> **GOAL OF THE EXERCISE**
Where the records below show a line containing "Combinação das Cartas Ciganas – Carta 23: O Rato (237, 2509)", start copying; end with the line containing "Mais do autor (125, 1862)", and copy it too.

> **DATASET ENTRIES**
*****
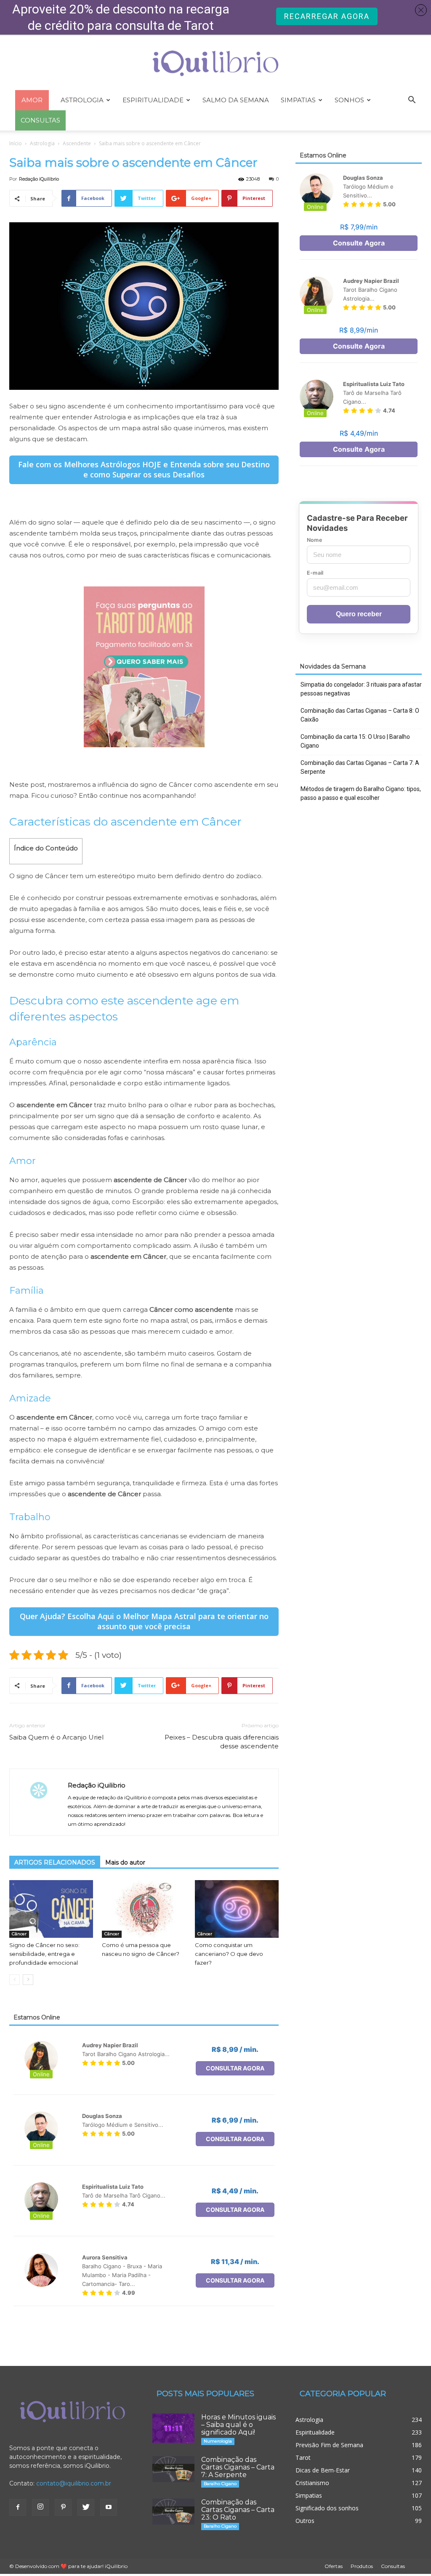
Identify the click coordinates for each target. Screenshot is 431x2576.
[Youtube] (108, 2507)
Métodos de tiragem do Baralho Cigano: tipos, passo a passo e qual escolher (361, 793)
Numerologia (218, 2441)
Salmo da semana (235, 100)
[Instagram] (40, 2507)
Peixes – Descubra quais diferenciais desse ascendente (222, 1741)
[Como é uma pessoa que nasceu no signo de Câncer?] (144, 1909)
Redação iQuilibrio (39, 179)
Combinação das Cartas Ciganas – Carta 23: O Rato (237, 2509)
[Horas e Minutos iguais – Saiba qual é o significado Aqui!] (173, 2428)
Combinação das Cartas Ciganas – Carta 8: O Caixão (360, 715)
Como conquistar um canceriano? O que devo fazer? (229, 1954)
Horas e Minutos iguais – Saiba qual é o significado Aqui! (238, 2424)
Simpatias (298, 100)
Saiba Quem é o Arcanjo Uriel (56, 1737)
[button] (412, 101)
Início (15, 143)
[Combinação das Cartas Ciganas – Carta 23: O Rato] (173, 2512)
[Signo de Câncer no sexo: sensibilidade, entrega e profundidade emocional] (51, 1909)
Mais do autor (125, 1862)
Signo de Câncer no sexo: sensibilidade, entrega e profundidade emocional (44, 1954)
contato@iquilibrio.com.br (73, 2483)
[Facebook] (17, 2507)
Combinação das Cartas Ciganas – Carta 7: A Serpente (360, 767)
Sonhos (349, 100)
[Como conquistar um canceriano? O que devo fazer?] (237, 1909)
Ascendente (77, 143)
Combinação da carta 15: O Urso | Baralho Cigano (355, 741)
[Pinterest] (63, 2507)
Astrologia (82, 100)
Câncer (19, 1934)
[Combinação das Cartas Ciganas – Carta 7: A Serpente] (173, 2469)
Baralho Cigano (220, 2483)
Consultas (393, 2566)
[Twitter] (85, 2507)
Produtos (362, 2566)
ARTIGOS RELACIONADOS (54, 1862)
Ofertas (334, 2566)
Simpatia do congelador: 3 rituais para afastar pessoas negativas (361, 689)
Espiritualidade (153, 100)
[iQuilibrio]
*****
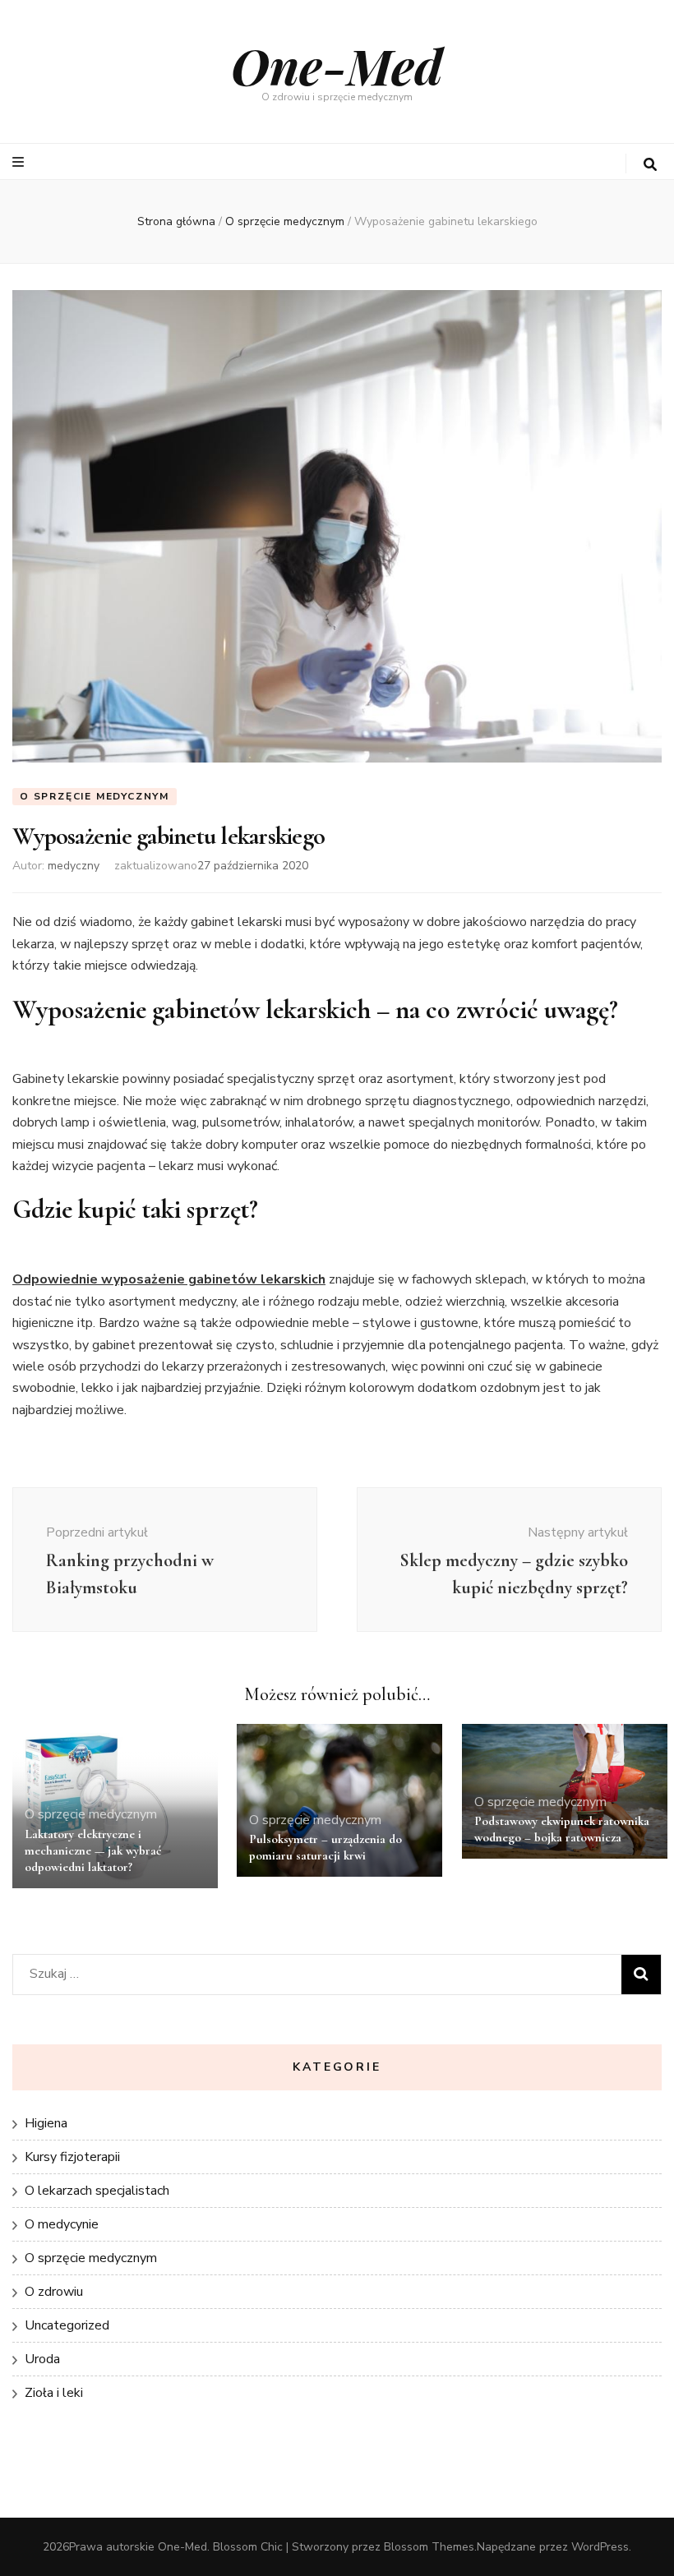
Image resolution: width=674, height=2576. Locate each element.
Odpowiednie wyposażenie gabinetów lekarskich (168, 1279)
*****
> **YOUR RESPONSE**
Combinação das Cartas Ciganas – Carta 23: O Rato (237, 2509)
[Horas e Minutos iguais – Saiba qual é o significado Aqui!] (173, 2428)
Combinação das Cartas Ciganas – Carta 8: O Caixão (360, 715)
Como conquistar um canceriano? O que devo fazer? (229, 1954)
Horas e Minutos iguais – Saiba qual é o significado Aqui! (238, 2424)
Simpatias (298, 100)
Saiba Quem é o Arcanjo Uriel (56, 1737)
[button] (412, 101)
Início (15, 143)
[Combinação das Cartas Ciganas – Carta 23: O Rato] (173, 2512)
[Signo de Câncer no sexo: sensibilidade, entrega e profundidade emocional] (51, 1909)
Mais do autor (125, 1862)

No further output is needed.